⟨

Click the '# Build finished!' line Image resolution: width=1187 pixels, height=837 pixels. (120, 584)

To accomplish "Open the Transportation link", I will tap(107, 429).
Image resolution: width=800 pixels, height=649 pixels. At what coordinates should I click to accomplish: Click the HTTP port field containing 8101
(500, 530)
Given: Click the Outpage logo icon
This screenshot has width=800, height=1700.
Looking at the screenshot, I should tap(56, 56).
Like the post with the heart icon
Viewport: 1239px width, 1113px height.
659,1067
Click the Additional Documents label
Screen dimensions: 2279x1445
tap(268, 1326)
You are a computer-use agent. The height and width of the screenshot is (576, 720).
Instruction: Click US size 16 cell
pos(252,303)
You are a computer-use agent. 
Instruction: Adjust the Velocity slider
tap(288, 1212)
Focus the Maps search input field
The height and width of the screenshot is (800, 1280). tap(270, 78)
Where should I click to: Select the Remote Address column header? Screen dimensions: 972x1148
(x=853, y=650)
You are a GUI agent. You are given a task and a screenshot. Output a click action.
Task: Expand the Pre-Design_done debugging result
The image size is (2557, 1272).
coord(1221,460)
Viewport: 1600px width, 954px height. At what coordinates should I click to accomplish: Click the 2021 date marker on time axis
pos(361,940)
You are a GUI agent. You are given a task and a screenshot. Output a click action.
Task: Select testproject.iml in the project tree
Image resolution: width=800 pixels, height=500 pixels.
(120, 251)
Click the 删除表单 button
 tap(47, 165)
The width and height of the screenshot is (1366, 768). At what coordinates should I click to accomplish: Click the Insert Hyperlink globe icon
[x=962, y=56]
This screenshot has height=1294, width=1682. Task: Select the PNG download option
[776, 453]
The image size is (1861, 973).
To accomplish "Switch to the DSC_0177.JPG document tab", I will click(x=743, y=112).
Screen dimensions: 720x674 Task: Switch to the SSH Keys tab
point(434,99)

⟩

* [INSTRUKCJA WYKONANIA]: Zamień w powyższych wierszach "GUI agent" na "desktop agent" i podaj wszystkie wiersze ponownie, nie zmieniając w nich niczego innego.

* [ROZWIĄZANIE ZADANIA]:
Click the '# Build finished!' line Image resolution: width=1187 pixels, height=837 pixels. (120, 584)

To accomplish "Open the Transportation link", I will tap(107, 429).
Image resolution: width=800 pixels, height=649 pixels. At what coordinates should I click to accomplish: Click the HTTP port field containing 8101
(500, 530)
Given: Click the Outpage logo icon
This screenshot has width=800, height=1700.
Looking at the screenshot, I should tap(56, 56).
Like the post with the heart icon
Viewport: 1239px width, 1113px height.
659,1067
Click the Additional Documents label
Screen dimensions: 2279x1445
tap(268, 1326)
You are a computer-use agent. The height and width of the screenshot is (576, 720).
Instruction: Click US size 16 cell
pos(252,303)
You are a computer-use agent. 
Instruction: Adjust the Velocity slider
tap(288, 1212)
Focus the Maps search input field
The height and width of the screenshot is (800, 1280). tap(270, 78)
Where should I click to: Select the Remote Address column header? Screen dimensions: 972x1148
(x=853, y=650)
You are a desktop agent. You are given a task and a screenshot. Output a click action.
Task: Expand the Pre-Design_done debugging result
The image size is (2557, 1272).
coord(1221,460)
Viewport: 1600px width, 954px height. At what coordinates should I click to accomplish: Click the 2021 date marker on time axis
pos(361,940)
You are a desktop agent. You are given a task and a screenshot. Output a click action.
Task: Select testproject.iml in the project tree
Image resolution: width=800 pixels, height=500 pixels.
(120, 251)
Click the 删除表单 button
 tap(47, 165)
The width and height of the screenshot is (1366, 768). At what coordinates should I click to accomplish: Click the Insert Hyperlink globe icon
[x=962, y=56]
This screenshot has height=1294, width=1682. Task: Select the PNG download option
[776, 453]
The image size is (1861, 973).
To accomplish "Switch to the DSC_0177.JPG document tab", I will click(x=743, y=112).
Screen dimensions: 720x674 Task: Switch to the SSH Keys tab
point(434,99)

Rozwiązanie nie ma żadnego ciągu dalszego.